__Description of the task__
Word for word, restate the records that follow.

-- Opening Marker --

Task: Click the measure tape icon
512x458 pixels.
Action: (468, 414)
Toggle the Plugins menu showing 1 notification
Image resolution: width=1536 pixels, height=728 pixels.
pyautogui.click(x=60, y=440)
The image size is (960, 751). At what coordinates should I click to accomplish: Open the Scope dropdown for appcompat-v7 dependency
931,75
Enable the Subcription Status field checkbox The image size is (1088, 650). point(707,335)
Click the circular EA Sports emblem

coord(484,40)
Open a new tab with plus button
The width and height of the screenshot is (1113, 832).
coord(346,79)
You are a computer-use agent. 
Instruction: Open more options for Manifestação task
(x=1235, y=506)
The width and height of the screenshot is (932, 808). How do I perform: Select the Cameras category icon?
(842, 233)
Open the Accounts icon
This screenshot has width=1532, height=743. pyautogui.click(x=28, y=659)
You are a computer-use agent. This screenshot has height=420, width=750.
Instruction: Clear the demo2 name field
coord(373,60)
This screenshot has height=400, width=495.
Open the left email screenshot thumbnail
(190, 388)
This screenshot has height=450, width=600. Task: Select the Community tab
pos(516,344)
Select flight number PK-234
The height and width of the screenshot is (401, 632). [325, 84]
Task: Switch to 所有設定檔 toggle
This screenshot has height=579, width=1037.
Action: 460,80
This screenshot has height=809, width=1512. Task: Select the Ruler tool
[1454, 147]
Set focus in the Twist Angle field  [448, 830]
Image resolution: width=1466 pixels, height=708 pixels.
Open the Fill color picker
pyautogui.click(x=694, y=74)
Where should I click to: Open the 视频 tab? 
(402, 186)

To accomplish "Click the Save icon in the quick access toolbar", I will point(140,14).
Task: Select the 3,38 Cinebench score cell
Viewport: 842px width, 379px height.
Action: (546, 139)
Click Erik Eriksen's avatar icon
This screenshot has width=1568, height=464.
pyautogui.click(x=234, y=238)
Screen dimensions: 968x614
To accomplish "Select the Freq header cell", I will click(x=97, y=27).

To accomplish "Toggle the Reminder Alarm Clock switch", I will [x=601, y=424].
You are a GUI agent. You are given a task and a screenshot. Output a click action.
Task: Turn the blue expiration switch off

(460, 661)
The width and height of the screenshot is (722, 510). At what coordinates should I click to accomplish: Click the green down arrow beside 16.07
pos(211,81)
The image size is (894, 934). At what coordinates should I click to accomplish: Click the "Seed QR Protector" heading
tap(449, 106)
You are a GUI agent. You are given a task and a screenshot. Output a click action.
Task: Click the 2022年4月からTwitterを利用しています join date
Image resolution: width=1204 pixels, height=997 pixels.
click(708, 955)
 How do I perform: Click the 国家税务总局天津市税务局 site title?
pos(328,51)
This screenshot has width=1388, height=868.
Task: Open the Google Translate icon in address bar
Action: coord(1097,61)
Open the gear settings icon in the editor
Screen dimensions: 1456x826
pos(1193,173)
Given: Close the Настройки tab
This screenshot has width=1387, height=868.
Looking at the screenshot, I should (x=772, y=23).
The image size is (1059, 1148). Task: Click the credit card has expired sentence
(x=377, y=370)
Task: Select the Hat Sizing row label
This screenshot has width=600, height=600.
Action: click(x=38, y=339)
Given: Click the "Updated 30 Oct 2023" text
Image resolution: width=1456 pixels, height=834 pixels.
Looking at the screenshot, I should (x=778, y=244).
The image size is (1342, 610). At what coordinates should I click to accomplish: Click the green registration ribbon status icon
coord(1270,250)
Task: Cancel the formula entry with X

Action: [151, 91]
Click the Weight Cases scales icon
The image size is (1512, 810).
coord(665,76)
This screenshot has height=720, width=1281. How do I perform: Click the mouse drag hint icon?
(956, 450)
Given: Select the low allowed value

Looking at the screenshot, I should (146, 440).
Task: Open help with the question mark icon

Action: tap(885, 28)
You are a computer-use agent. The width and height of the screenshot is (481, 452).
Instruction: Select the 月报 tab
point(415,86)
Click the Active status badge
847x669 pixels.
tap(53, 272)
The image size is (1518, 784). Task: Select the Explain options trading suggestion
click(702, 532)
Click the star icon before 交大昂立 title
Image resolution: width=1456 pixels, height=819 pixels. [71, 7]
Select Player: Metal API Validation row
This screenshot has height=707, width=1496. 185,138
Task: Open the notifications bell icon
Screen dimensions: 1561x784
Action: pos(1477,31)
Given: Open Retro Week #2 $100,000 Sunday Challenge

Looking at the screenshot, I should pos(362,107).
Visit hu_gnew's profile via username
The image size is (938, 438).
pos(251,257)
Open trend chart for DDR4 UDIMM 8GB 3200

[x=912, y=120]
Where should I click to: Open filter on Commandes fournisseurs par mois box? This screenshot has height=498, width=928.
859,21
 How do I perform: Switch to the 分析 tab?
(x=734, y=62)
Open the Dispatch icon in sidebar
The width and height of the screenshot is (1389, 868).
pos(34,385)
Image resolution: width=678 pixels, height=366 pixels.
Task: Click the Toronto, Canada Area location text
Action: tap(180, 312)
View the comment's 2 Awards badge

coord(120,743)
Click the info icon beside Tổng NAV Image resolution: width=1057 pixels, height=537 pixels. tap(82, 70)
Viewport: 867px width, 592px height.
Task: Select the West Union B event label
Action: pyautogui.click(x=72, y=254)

-- Closing Marker --

__Exercise result__
Task: Click the measure tape icon
512x458 pixels.
Action: (468, 414)
Toggle the Plugins menu showing 1 notification
Image resolution: width=1536 pixels, height=728 pixels.
pyautogui.click(x=60, y=440)
The image size is (960, 751). At what coordinates should I click to accomplish: Open the Scope dropdown for appcompat-v7 dependency
931,75
Enable the Subcription Status field checkbox The image size is (1088, 650). point(707,335)
Click the circular EA Sports emblem

coord(484,40)
Open a new tab with plus button
The width and height of the screenshot is (1113, 832).
coord(346,79)
You are a computer-use agent. 
Instruction: Open more options for Manifestação task
(x=1235, y=506)
The width and height of the screenshot is (932, 808). How do I perform: Select the Cameras category icon?
(842, 233)
Open the Accounts icon
This screenshot has width=1532, height=743. pyautogui.click(x=28, y=659)
You are a computer-use agent. This screenshot has height=420, width=750.
Instruction: Clear the demo2 name field
coord(373,60)
This screenshot has height=400, width=495.
Open the left email screenshot thumbnail
(190, 388)
This screenshot has height=450, width=600. Task: Select the Community tab
pos(516,344)
Select flight number PK-234
The height and width of the screenshot is (401, 632). [325, 84]
Task: Switch to 所有設定檔 toggle
This screenshot has height=579, width=1037.
Action: 460,80
This screenshot has height=809, width=1512. Task: Select the Ruler tool
[1454, 147]
Set focus in the Twist Angle field  [448, 830]
Image resolution: width=1466 pixels, height=708 pixels.
Open the Fill color picker
pyautogui.click(x=694, y=74)
Where should I click to: Open the 视频 tab? 
(402, 186)

To accomplish "Click the Save icon in the quick access toolbar", I will point(140,14).
Task: Select the 3,38 Cinebench score cell
Viewport: 842px width, 379px height.
Action: (546, 139)
Click Erik Eriksen's avatar icon
This screenshot has width=1568, height=464.
pyautogui.click(x=234, y=238)
Screen dimensions: 968x614
To accomplish "Select the Freq header cell", I will click(x=97, y=27).

To accomplish "Toggle the Reminder Alarm Clock switch", I will [x=601, y=424].
You are a GUI agent. You are given a task and a screenshot. Output a click action.
Task: Turn the blue expiration switch off

(460, 661)
The width and height of the screenshot is (722, 510). At what coordinates should I click to accomplish: Click the green down arrow beside 16.07
pos(211,81)
The image size is (894, 934). At what coordinates should I click to accomplish: Click the "Seed QR Protector" heading
tap(449, 106)
You are a GUI agent. You are given a task and a screenshot. Output a click action.
Task: Click the 2022年4月からTwitterを利用しています join date
Image resolution: width=1204 pixels, height=997 pixels.
click(708, 955)
 How do I perform: Click the 国家税务总局天津市税务局 site title?
pos(328,51)
This screenshot has width=1388, height=868.
Task: Open the Google Translate icon in address bar
Action: coord(1097,61)
Open the gear settings icon in the editor
Screen dimensions: 1456x826
pos(1193,173)
Given: Close the Настройки tab
This screenshot has width=1387, height=868.
Looking at the screenshot, I should (x=772, y=23).
The image size is (1059, 1148). Task: Click the credit card has expired sentence
(x=377, y=370)
Task: Select the Hat Sizing row label
This screenshot has width=600, height=600.
Action: click(x=38, y=339)
Given: Click the "Updated 30 Oct 2023" text
Image resolution: width=1456 pixels, height=834 pixels.
Looking at the screenshot, I should (x=778, y=244).
The image size is (1342, 610). At what coordinates should I click to accomplish: Click the green registration ribbon status icon
coord(1270,250)
Task: Cancel the formula entry with X

Action: [151, 91]
Click the Weight Cases scales icon
The image size is (1512, 810).
coord(665,76)
This screenshot has height=720, width=1281. How do I perform: Click the mouse drag hint icon?
(956, 450)
Given: Select the low allowed value

Looking at the screenshot, I should (146, 440).
Task: Open help with the question mark icon

Action: tap(885, 28)
You are a computer-use agent. The width and height of the screenshot is (481, 452).
Instruction: Select the 月报 tab
point(415,86)
Click the Active status badge
847x669 pixels.
tap(53, 272)
The image size is (1518, 784). Task: Select the Explain options trading suggestion
click(702, 532)
Click the star icon before 交大昂立 title
Image resolution: width=1456 pixels, height=819 pixels. [71, 7]
Select Player: Metal API Validation row
This screenshot has height=707, width=1496. 185,138
Task: Open the notifications bell icon
Screen dimensions: 1561x784
Action: pos(1477,31)
Given: Open Retro Week #2 $100,000 Sunday Challenge

Looking at the screenshot, I should pos(362,107).
Visit hu_gnew's profile via username
The image size is (938, 438).
pos(251,257)
Open trend chart for DDR4 UDIMM 8GB 3200

[x=912, y=120]
Where should I click to: Open filter on Commandes fournisseurs par mois box? This screenshot has height=498, width=928.
859,21
 How do I perform: Switch to the 分析 tab?
(x=734, y=62)
Open the Dispatch icon in sidebar
The width and height of the screenshot is (1389, 868).
pos(34,385)
Image resolution: width=678 pixels, height=366 pixels.
Task: Click the Toronto, Canada Area location text
Action: tap(180, 312)
View the comment's 2 Awards badge

coord(120,743)
Click the info icon beside Tổng NAV Image resolution: width=1057 pixels, height=537 pixels. tap(82, 70)
Viewport: 867px width, 592px height.
Task: Select the West Union B event label
Action: pyautogui.click(x=72, y=254)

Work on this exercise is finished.